Alot of this adds up to patterns.
Frequent Job Changes
There's times that it works, and times when it doesn't. I'm not going to define "frequent" - it varies by location, industry and current market state... but in general:
Contractors and Known Temporary Work - never really a big deal. This generally a job choice, and people who like lots of job change are good fits for this. The corallary is that anyone who does lots of short term work is expected to have mastered the techniques of ramping up fast, getting work done and doing closure well at the end of the project.
Small/Risky Companies - my general experience has been that those who prefer smaller/riskier companies tend to have a shorter time frame in any given company. Small companies themselves come and go quickly and people who work in this area view their careers more as an evolution of skills, not a growth within a single firm. Abrupt ends to jobs or leaving because of extremely risky financial status is not unusual.
Bigger/More Stable Jobs/Companies - the bigger a company is, the more it will look for employees with a tendancy to long-term commitment. A massive company isn't likely to change (or die) very quickly, and there's usually a tremendous organizational overhead to be learned. This is the area where there is a really low return on investment in the early months, and so it becomes very important to keep people around. While no longer the norm across most corporate culture, the biggest/oldest companies are also where you will the "lifers" with 20-30 years of experience in the company, so that the "new kid" has only 10 years.
Trends vs. Uncontrollable Choices
There's plenty of cases where an atypical choice will occur in any job history pattern. When starting a new job, there are a ton of unknowns and plenty of unfortunate situations that can startup. Cases include:
Hidden financial status - no one told you this company was going under, and while financial information is reported for any publicly traded company, the link between the real accounting status and the one presented on paper is often deliberately obscured. Accounting isn't as black and white as one might believe - just look at some of the great financial scandals.
Hidden Jerks - whether you misjudged your boss, your team, or just didn't know what this group was REALLY like, there are conceivable cases where you just need to get out. I never advocate this as the first thing to do, generally rising above this sort of adversity builds character, and "jerk like behavior" can often come from a need to change a communication pattern, something you yourself can control. That said, I can conceive of cases that so extreme that I can understand that "stick it out" isn't a universally good plan.
Job not at described - there are ranges, particularly in knowledge work, where the job description is QUITE broad. But I'm willing to believe there are some really extreme cases here - for example, getting hired for a skill set you don't have and never advertised about yourself. It happens.
In these cases, I say be aware of trends. Coming into a singlular mess and looking for a new job very quickly thereafter isn't such a career killer. It's not unreasonable to say, in these cases, that the job is not at ALL what you expected.
The thing I watch for is a trend.
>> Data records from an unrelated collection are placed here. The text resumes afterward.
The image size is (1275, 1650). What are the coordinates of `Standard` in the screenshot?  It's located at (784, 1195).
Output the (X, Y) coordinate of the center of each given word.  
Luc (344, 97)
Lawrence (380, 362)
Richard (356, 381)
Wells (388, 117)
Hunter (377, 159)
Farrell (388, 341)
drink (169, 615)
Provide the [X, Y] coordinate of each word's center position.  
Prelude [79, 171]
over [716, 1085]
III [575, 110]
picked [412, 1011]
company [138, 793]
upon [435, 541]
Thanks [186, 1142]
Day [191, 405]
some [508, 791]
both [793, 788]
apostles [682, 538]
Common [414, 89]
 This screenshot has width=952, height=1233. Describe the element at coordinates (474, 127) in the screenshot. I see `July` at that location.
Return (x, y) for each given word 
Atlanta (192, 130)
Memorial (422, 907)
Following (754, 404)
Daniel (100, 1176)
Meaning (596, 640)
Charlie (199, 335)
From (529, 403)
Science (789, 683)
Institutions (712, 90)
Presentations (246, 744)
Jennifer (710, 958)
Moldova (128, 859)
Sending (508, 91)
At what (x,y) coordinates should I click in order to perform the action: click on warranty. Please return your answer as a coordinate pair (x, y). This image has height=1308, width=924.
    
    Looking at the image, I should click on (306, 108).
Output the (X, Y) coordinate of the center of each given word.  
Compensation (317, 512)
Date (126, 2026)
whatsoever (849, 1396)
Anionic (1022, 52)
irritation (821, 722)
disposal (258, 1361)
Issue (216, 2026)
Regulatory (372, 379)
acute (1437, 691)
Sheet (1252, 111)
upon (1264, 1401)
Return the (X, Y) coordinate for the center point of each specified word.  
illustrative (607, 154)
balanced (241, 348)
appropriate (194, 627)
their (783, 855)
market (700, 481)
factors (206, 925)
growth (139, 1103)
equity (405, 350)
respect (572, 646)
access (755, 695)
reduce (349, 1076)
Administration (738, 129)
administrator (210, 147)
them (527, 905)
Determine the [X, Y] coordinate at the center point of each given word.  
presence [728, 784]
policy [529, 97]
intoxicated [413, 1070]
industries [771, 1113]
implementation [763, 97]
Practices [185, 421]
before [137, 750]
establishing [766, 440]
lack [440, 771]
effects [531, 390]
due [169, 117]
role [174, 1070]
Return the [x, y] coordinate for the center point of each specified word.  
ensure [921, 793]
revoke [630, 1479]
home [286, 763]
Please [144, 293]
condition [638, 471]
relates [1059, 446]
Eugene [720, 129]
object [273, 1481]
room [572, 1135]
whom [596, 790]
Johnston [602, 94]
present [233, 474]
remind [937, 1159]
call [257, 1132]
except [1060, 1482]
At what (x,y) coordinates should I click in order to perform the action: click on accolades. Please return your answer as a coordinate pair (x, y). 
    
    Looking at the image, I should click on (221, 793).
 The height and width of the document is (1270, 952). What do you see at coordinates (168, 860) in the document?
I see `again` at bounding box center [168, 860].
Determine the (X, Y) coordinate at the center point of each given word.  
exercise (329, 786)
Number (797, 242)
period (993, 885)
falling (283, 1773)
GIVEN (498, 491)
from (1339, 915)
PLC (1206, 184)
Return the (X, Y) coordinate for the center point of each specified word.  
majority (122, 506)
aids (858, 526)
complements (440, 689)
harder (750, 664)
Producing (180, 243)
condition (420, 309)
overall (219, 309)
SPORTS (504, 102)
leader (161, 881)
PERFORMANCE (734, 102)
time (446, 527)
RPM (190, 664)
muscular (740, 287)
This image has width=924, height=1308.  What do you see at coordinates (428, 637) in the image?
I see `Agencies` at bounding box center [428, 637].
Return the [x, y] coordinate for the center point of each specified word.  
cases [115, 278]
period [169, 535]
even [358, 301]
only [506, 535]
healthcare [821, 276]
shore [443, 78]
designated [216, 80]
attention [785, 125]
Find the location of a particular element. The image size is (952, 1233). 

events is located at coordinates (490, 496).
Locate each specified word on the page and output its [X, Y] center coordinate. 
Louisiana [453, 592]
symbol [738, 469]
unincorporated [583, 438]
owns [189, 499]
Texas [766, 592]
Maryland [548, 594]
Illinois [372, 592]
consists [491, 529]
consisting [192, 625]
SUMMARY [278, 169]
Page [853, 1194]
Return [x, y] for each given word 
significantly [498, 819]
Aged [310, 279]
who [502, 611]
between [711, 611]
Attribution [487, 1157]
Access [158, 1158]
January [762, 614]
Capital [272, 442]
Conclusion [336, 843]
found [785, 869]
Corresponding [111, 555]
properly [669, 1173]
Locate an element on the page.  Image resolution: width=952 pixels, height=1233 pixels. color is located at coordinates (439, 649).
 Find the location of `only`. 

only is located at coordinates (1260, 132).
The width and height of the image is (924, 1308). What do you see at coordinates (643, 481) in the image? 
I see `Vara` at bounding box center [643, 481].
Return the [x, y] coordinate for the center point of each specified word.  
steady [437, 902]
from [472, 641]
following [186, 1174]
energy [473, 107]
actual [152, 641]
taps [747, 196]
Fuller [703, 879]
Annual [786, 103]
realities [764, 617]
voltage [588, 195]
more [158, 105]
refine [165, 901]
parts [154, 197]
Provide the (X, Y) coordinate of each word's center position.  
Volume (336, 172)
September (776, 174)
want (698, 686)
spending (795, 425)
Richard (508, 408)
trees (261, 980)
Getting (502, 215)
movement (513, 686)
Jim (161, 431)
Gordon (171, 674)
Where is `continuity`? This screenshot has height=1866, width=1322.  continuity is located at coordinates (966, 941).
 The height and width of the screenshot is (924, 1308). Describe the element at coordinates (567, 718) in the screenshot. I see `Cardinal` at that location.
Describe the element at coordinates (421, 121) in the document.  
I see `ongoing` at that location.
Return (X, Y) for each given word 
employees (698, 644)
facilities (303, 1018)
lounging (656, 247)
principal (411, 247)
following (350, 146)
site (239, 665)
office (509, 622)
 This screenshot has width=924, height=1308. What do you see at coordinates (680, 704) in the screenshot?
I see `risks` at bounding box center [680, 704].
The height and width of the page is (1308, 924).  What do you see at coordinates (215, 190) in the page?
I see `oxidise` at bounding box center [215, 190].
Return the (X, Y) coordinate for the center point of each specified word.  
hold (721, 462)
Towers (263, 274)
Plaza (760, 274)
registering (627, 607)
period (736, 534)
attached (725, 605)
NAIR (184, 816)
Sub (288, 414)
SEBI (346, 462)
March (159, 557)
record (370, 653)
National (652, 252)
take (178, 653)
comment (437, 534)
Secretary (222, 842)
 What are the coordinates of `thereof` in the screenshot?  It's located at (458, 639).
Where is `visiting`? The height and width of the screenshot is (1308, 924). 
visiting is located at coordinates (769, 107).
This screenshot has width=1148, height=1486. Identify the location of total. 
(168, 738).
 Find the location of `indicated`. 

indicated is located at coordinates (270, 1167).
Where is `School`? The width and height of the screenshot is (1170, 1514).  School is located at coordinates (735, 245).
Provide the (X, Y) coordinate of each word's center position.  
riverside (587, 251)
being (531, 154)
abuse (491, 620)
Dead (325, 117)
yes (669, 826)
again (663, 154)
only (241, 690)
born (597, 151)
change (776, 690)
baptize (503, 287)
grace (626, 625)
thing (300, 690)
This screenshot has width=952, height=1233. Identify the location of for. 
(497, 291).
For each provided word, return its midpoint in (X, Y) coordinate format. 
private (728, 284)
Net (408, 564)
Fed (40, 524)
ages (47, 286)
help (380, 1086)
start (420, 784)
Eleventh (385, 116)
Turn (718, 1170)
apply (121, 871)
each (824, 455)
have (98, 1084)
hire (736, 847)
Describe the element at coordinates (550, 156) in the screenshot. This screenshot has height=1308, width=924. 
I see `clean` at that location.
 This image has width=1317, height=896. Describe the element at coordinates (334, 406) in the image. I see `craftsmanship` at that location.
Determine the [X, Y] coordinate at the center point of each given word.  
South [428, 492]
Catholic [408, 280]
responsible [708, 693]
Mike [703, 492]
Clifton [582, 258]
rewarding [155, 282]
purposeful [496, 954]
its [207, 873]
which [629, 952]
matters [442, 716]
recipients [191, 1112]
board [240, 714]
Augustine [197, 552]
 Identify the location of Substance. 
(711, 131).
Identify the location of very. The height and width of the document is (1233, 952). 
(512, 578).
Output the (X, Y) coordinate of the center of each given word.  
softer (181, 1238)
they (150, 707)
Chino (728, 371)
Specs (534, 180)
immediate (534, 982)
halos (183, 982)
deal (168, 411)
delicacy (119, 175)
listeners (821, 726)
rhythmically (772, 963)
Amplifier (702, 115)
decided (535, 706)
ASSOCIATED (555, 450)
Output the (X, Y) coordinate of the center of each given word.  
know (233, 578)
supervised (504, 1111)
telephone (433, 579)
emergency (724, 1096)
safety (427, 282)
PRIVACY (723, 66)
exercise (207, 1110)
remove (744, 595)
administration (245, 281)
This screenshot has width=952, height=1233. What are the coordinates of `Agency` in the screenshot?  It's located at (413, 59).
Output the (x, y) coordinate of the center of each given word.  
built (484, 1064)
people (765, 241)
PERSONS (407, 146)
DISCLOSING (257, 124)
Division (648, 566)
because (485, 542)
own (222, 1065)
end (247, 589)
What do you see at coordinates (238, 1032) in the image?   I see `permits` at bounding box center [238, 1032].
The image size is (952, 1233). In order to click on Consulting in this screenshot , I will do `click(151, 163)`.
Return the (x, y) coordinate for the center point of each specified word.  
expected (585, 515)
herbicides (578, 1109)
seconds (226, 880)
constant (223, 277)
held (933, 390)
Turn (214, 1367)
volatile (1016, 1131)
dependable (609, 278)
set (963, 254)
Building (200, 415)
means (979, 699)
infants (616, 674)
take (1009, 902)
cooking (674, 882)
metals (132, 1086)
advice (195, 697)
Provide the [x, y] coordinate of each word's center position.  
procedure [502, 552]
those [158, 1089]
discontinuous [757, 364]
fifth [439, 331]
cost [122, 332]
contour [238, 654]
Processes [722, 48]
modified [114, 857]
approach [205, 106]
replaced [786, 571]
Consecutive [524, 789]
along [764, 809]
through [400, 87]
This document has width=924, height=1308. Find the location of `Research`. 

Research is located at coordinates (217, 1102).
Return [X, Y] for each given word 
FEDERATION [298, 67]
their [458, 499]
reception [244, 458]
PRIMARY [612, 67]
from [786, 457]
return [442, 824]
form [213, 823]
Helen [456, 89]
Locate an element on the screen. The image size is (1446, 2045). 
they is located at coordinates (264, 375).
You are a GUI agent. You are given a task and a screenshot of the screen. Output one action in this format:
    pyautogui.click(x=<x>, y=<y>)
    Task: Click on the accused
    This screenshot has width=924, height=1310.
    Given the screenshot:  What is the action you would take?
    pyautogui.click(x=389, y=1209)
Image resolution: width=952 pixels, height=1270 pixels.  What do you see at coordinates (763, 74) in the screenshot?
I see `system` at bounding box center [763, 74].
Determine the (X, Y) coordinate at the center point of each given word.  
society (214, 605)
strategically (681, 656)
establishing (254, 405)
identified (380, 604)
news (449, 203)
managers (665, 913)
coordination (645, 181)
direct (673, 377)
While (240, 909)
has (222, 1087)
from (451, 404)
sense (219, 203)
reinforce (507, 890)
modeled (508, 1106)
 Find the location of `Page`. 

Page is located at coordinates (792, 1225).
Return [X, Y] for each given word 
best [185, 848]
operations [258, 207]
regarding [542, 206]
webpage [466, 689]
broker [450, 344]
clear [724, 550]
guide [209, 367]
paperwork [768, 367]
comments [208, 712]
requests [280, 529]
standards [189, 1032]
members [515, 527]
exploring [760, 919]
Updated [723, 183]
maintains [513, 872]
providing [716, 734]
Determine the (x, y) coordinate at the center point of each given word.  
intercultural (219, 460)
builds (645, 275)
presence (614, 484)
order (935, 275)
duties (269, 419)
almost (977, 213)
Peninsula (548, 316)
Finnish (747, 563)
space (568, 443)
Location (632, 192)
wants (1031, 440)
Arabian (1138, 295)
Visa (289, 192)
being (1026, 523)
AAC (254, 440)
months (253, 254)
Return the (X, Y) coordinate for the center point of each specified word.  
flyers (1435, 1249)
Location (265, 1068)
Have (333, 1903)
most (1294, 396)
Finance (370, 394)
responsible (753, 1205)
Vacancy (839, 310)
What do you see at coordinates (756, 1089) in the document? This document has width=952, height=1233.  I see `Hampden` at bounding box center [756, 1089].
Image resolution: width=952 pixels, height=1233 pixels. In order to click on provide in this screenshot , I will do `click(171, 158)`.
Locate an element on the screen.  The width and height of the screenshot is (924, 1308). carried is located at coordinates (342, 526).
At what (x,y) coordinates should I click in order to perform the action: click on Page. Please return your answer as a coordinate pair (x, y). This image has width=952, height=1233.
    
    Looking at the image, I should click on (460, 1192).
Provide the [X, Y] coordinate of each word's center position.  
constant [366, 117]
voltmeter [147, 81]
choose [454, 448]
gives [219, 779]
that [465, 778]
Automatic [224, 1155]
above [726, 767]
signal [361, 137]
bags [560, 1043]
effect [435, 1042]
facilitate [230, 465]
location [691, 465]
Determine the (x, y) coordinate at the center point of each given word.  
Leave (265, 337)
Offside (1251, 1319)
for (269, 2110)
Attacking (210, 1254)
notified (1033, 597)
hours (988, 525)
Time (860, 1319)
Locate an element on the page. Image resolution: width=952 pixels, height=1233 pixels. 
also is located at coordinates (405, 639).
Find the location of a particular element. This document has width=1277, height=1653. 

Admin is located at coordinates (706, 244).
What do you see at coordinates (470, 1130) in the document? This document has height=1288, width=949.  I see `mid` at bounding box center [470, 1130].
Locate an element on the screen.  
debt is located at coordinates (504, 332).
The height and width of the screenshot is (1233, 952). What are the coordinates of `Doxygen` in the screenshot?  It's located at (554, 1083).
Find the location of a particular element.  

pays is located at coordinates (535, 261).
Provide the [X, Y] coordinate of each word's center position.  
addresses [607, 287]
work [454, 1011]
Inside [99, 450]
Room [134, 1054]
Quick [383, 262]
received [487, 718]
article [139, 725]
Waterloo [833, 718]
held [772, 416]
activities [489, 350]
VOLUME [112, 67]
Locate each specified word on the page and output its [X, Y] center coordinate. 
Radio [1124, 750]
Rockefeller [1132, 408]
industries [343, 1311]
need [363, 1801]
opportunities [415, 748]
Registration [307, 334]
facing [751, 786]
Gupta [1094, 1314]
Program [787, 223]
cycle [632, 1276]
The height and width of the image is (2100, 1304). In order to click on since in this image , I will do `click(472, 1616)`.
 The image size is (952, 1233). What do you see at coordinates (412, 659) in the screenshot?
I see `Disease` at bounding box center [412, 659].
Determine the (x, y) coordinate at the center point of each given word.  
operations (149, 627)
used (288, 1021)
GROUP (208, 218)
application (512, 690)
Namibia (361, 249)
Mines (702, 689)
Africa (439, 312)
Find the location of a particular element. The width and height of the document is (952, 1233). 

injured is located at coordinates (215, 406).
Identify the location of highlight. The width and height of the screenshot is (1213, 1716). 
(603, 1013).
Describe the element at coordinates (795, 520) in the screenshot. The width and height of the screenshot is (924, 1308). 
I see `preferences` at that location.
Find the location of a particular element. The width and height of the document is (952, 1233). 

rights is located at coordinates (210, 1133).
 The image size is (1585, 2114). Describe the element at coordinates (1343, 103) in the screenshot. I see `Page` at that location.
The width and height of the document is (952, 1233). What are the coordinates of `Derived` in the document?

Regardless of the reason, when a candidate comes in with numerous short time job changes, I have to ask "why the trend?" In contractors and risky company lovers - the trend is legitimate - it's a context of the work. But when talking to a candidate that says he wants a long term, stable situation, and seeing a case of many job changes - you wonder what's going on. Working through adversity is part of most jobs, so a trend of leaving when the going gets tough makes one wonder what will happen if it gets tough in this job.
Going Down With the Ship
These days, there's no 100% answer here. Quite often, individual contributors with serious family commitments and an inability to tolerate financial risk will leave when a company gets into really bad shape. Being in a company going through a mass exodus is pretty obvious - there's been many bad financial quarters, the best of the best start leaving and the work becomes grueling and unpleasant. It's not usually an expectation that you stay, although I've seen cases where smart companies will offer great options to those who are willing to take the risk and stay. It's got a lot to do with the personal tradeoffs involved.
I'm not even sure that these days management is expected to stay - particularly in a large-scale organization, the various levels of management can be so deep and so removed from the ability to affect change, that staying on the sinking ship won't change anything.
I'll say that at a certain level, a manager or executive is expected to be accountable for the decisions and how they affect both the company and the people. A manager or executive develops an industry reputation, and how you act in a crisis is a big part of that. Obfuscating the state of the company's finances while looking for a new job is probably NOT the reputation that most managers want to build. Being honest and caring, even during a layoff - is the mark of a good manager.
I'd put it in more positive terms, though - being the guy who was there to "turn the lights off" - is often a mark of disctinction. It's like being the last kid "alive" in a game of dodgeball - you clearly had to have some skills to survive in that environment. If you're willing to take the risk (and you can, with your personal constraints) - you might just learn a LOT which makes for a great sell on the next job.